- [Written task] Render the lines of the listing below as a Markdown table with the columns Row and Text. Start with the line containing "Task: Open the View dropdown in toolbar", continue through the line containing "pyautogui.click(x=264, y=612)", include both of those lines, and omit blank lines.

- [Given records]

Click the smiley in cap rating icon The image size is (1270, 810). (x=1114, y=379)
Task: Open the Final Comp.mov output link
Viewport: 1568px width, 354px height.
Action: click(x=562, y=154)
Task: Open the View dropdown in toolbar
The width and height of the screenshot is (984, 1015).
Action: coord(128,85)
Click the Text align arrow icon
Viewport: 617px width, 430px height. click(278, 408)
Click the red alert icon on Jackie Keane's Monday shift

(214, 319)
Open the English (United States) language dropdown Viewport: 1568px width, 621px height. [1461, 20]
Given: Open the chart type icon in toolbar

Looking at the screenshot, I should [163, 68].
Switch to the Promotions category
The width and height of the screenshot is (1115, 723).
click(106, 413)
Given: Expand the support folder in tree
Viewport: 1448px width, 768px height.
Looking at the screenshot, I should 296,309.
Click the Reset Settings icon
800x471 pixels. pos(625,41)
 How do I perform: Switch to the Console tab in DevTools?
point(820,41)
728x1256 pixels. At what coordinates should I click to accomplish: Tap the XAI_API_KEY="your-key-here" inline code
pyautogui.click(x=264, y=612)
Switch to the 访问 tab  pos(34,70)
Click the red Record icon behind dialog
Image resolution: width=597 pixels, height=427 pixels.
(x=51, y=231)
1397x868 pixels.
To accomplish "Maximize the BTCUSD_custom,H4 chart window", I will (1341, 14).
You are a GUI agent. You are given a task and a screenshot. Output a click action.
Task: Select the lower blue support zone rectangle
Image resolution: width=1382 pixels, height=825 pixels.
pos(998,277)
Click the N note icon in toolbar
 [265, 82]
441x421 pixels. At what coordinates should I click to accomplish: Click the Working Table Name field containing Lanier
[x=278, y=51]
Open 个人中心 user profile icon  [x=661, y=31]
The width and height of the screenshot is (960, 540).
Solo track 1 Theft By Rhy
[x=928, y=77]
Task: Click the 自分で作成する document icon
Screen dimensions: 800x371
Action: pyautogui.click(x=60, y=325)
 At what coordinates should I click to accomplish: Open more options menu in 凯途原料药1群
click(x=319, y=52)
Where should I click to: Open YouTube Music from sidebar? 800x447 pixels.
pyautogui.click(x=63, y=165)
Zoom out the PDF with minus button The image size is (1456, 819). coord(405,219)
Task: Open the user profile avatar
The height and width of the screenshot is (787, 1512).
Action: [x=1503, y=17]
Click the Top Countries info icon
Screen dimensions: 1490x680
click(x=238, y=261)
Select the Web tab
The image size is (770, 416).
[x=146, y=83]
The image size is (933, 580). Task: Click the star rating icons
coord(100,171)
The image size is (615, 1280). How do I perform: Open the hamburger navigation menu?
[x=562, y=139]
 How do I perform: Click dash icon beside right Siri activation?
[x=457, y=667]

- [The answer]
| Row | Text |
|---|---|
| 1 | Task: Open the View dropdown in toolbar |
| 2 | The width and height of the screenshot is (984, 1015). |
| 3 | Action: coord(128,85) |
| 4 | Click the Text align arrow icon |
| 5 | Viewport: 617px width, 430px height. click(278, 408) |
| 6 | Click the red alert icon on Jackie Keane's Monday shift |
| 7 | (214, 319) |
| 8 | Open the English (United States) language dropdown Viewport: 1568px width, 621px height. [1461, 20] |
| 9 | Given: Open the chart type icon in toolbar |
| 10 | Looking at the screenshot, I should [163, 68]. |
| 11 | Switch to the Promotions category |
| 12 | The width and height of the screenshot is (1115, 723). |
| 13 | click(106, 413) |
| 14 | Given: Expand the support folder in tree |
| 15 | Viewport: 1448px width, 768px height. |
| 16 | Looking at the screenshot, I should 296,309. |
| 17 | Click the Reset Settings icon |
| 18 | 800x471 pixels. pos(625,41) |
| 19 |  How do I perform: Switch to the Console tab in DevTools? |
| 20 | point(820,41) |
| 21 | 728x1256 pixels. At what coordinates should I click to accomplish: Tap the XAI_API_KEY="your-key-here" inline code |
| 22 | pyautogui.click(x=264, y=612) |